▶ _TEXTO_:
********
Hace algunas décadas, se hacía popular en Cuba un argumento que intentaba estar en sintonía con el proceso de rectificación de errores que imponía el régimen. Era más o menos así: El socialismo sí funciona, el marxismo merece una disculpa, el asunto es que no lo hemos aplicado correctamente.
Debía interpretarse que el problema no era el sistema sino unos pocos oficiales y ministros que habían perdido la ruta. Las Causas I y II de 1989, Terry el de salud pública, entre otras purgas. Tampoco un asunto teórico. Aun entonces y casi hasta el momento que repartieron barrio a barrio el paquete marca periodo “especial”, que incluía apagones, soya y folletines para bajar de peso, Marx y su tesis eran y tenían que seguir siendo perfectos.
Aunque lo peor no es cuán errado resultaba su fundamento teórico, cuánto fue idea propia y cuánto pidió prestado de Hegel, Smith, Ricardo y otros, sino que grandes multitudes, creyendo que él estaba en lo cierto, se lanzaron a la debacle que luego se experimentó en las sociedades colectivistas. Su base teórica catalizó la envidia, el rencor y posteriormente la acción entorpecida de los rezagados.
Y creo que es justo decir multitudes, pues no hubiese habido nunca aplicación práctica para el comunismo de no ser por el delirio facilista de grandes mayorías.
Por su parte, Marx nunca tuvo intensión de proletarizarse. Paso sus años escurriéndose entre la filosofía hegeliana y el cuadro económico europeo. Aún siendo joven, heredó unos 6,000 francos de su padre, una buena suma para la época. Y no es que esté mal, sino que se trataba del perenne defensor de una clase a la que nunca perteneció.
********
▶ _INFORMACIÓN MOSTRADA_:
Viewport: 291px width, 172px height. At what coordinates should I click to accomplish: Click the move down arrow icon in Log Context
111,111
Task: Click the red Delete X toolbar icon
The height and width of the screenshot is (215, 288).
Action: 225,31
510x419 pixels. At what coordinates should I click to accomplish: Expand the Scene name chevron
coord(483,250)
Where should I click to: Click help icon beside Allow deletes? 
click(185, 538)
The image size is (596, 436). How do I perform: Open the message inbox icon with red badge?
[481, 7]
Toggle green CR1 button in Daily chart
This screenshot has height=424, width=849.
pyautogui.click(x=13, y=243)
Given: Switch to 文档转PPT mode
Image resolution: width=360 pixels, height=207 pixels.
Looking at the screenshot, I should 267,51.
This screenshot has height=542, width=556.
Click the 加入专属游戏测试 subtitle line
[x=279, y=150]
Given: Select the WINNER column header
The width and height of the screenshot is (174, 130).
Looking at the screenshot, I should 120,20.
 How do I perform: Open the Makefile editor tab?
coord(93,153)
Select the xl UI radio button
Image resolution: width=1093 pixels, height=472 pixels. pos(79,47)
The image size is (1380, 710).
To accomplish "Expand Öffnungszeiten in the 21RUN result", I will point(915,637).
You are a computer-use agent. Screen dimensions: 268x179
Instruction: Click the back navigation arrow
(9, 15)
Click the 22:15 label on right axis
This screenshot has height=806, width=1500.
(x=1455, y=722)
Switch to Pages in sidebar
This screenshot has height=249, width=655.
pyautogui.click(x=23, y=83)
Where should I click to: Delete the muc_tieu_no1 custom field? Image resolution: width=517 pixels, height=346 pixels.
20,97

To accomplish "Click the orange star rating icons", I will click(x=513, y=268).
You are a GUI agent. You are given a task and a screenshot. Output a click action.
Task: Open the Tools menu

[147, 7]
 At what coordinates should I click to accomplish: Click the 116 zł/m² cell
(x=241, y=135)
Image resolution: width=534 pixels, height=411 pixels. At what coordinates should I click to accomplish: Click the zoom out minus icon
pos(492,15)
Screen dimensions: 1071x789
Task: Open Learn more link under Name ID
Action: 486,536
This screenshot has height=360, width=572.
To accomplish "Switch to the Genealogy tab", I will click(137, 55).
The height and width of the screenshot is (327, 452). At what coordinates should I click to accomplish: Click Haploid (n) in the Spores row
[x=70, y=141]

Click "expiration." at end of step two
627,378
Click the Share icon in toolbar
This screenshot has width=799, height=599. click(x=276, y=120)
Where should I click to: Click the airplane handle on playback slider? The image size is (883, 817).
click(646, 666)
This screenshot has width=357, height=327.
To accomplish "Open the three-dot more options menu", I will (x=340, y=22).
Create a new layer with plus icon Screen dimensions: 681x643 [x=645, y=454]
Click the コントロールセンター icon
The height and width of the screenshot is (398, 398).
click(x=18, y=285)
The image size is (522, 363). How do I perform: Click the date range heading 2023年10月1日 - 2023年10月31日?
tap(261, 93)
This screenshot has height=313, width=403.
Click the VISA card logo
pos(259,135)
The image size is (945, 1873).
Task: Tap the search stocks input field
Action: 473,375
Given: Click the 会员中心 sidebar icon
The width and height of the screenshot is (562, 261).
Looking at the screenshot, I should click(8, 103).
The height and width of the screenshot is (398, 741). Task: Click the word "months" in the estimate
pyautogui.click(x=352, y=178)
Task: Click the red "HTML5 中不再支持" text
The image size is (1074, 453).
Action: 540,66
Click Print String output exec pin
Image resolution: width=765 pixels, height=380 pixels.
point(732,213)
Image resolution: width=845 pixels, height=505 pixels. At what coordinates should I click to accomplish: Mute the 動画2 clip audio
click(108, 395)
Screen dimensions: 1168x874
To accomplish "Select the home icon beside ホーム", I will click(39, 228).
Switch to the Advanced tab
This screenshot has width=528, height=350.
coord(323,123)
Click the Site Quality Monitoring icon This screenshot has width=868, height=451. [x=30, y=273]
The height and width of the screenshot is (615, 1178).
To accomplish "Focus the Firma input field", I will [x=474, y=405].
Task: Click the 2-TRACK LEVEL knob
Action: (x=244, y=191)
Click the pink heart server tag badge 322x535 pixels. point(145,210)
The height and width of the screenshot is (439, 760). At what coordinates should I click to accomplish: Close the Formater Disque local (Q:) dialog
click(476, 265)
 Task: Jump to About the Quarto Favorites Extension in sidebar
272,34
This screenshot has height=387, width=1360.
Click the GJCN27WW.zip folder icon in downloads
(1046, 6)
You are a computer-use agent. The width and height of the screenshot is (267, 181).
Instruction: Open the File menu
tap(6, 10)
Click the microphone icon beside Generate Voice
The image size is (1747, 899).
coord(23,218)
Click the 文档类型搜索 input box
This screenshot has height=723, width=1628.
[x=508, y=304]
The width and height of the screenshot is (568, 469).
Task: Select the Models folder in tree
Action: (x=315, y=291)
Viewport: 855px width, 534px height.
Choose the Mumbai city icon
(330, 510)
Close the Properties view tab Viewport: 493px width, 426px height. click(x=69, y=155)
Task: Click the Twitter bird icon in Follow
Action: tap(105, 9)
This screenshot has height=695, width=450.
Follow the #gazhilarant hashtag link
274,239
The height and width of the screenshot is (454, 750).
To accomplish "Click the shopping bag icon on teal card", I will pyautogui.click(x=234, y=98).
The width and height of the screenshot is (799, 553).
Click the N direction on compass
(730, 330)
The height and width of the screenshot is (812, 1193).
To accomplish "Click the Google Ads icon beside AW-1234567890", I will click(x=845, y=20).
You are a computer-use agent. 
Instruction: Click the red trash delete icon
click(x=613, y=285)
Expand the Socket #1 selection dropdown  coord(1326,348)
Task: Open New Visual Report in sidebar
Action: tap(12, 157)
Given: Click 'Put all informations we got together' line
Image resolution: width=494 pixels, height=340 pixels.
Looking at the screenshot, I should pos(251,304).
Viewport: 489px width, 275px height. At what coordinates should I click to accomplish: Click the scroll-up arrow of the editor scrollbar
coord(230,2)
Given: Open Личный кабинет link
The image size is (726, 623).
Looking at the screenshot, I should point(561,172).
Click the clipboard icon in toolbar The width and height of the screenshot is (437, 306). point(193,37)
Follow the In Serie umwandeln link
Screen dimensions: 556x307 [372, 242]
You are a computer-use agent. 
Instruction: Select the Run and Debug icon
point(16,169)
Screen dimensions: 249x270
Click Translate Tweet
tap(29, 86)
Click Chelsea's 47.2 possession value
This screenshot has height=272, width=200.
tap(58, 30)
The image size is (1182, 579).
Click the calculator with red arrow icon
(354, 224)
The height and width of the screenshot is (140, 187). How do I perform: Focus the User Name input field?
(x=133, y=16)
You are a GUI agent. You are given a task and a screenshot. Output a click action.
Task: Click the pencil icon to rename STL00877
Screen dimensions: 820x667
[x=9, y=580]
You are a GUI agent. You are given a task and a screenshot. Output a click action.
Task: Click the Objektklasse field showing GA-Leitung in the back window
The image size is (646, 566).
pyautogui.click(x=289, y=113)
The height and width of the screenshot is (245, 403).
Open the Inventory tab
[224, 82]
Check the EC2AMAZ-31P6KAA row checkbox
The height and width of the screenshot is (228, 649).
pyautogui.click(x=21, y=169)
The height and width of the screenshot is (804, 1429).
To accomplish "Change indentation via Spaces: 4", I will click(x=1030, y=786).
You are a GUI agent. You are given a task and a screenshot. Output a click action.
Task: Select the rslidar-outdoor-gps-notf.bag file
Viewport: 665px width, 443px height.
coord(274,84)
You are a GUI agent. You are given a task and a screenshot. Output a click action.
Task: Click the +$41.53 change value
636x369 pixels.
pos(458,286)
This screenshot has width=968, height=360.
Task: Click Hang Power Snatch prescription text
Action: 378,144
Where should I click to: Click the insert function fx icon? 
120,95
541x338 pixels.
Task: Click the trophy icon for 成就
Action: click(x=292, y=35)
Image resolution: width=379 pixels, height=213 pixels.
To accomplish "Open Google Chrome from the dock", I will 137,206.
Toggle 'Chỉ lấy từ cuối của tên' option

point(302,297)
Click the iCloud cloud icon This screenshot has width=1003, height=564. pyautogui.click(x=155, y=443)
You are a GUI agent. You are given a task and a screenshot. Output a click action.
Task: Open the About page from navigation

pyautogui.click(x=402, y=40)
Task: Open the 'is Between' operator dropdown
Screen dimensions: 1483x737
********
Reescribe el texto sobre Marx desde "Aunque lo peor" hasta "que nunca perteneció." y reemplaza "multitudes" por "masas". El listado es material independiente del texto sobre Marx.

▶ _RESPUESTA_:
Aunque lo peor no es cuán errado resultaba su fundamento teórico, cuánto fue idea propia y cuánto pidió prestado de Hegel, Smith, Ricardo y otros, sino que grandes masas, creyendo que él estaba en lo cierto, se lanzaron a la debacle que luego se experimentó en las sociedades colectivistas. Su base teórica catalizó la envidia, el rencor y posteriormente la acción entorpecida de los rezagados.
Y creo que es justo decir masas, pues no hubiese habido nunca aplicación práctica para el comunismo de no ser por el delirio facilista de grandes mayorías.
Por su parte, Marx nunca tuvo intensión de proletarizarse. Paso sus años escurriéndose entre la filosofía hegeliana y el cuadro económico europeo. Aún siendo joven, heredó unos 6,000 francos de su padre, una buena suma para la época. Y no es que esté mal, sino que se trataba del perenne defensor de una clase a la que nunca perteneció.